**AIM OF THE EXERCISE**
Reproduce everything from the first of the lines below down to the line containing "y-axis-label: 环向应变/ (10⁻⁶) is", both included. Leave the pictures out of your copy.

**EXERCISE MATERIAL**
[Start of Attachment]
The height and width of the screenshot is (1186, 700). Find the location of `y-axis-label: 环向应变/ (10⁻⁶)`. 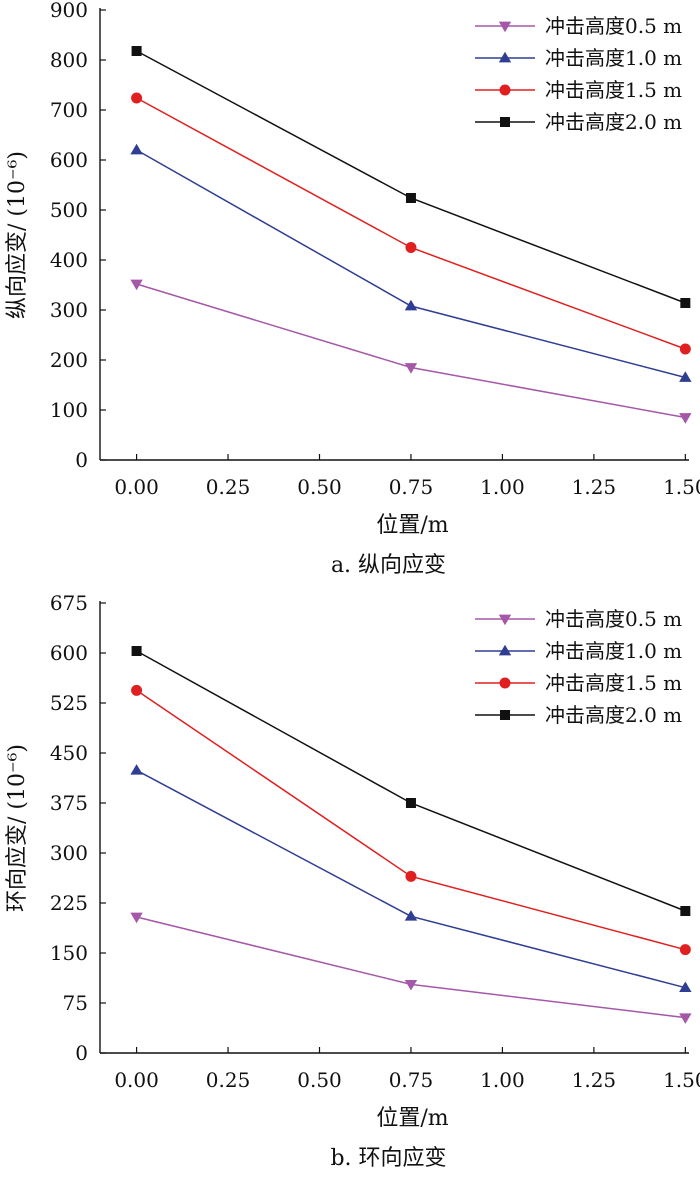

y-axis-label: 环向应变/ (10⁻⁶) is located at coordinates (18, 828).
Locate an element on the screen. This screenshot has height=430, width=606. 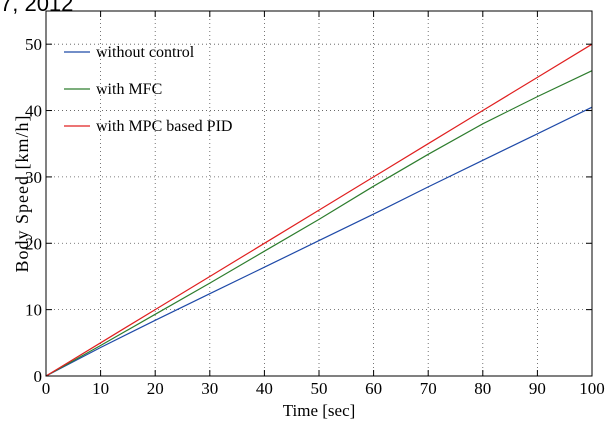
x-tick-label: 30 is located at coordinates (210, 388).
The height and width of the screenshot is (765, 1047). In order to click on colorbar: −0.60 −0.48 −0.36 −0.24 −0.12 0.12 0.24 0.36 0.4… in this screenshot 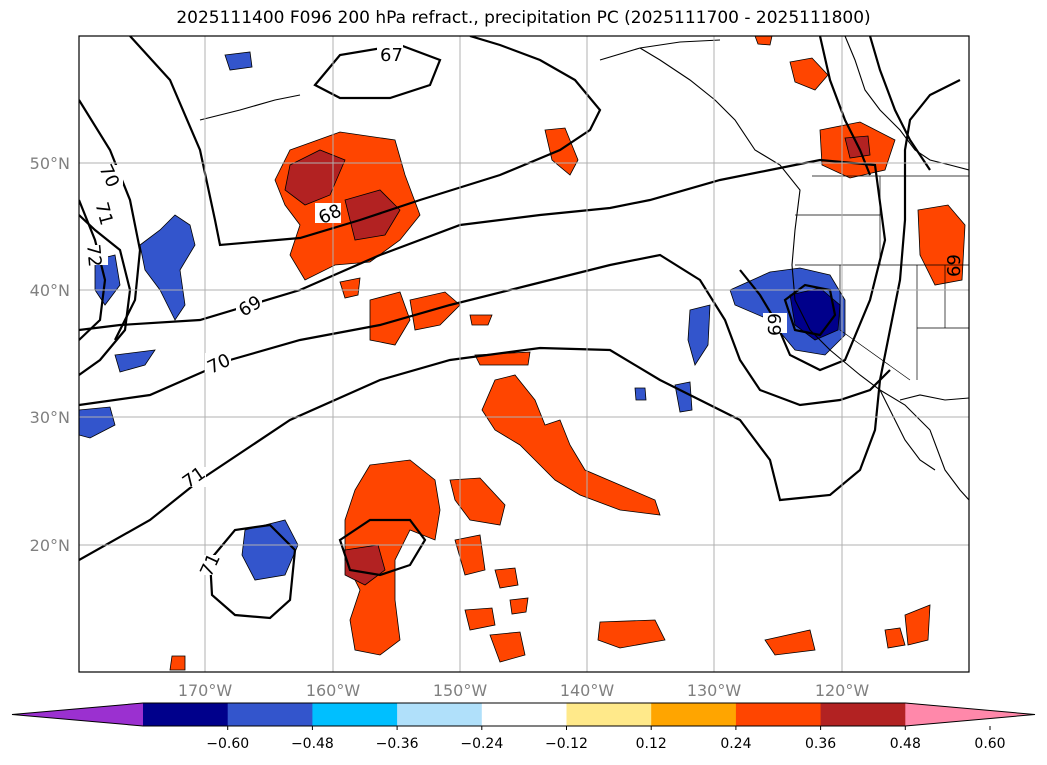, I will do `click(524, 727)`.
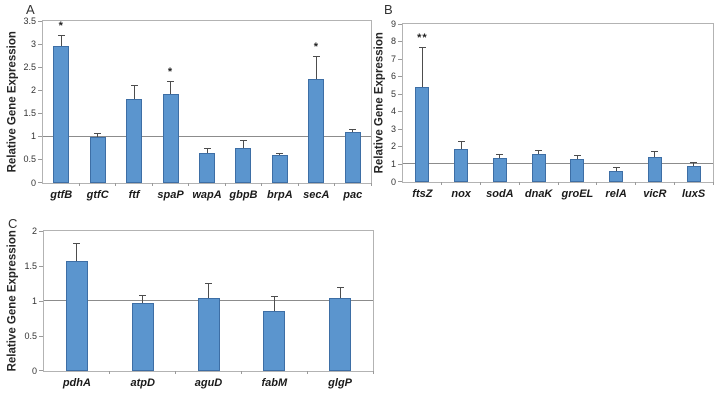  Describe the element at coordinates (462, 165) in the screenshot. I see `bar-nox` at that location.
[End of Attachment]
**ANSWER TO THE PROBLEM**
The height and width of the screenshot is (1186, 700). Find the location of `y-axis-label: 环向应变/ (10⁻⁶)`. 

y-axis-label: 环向应变/ (10⁻⁶) is located at coordinates (18, 828).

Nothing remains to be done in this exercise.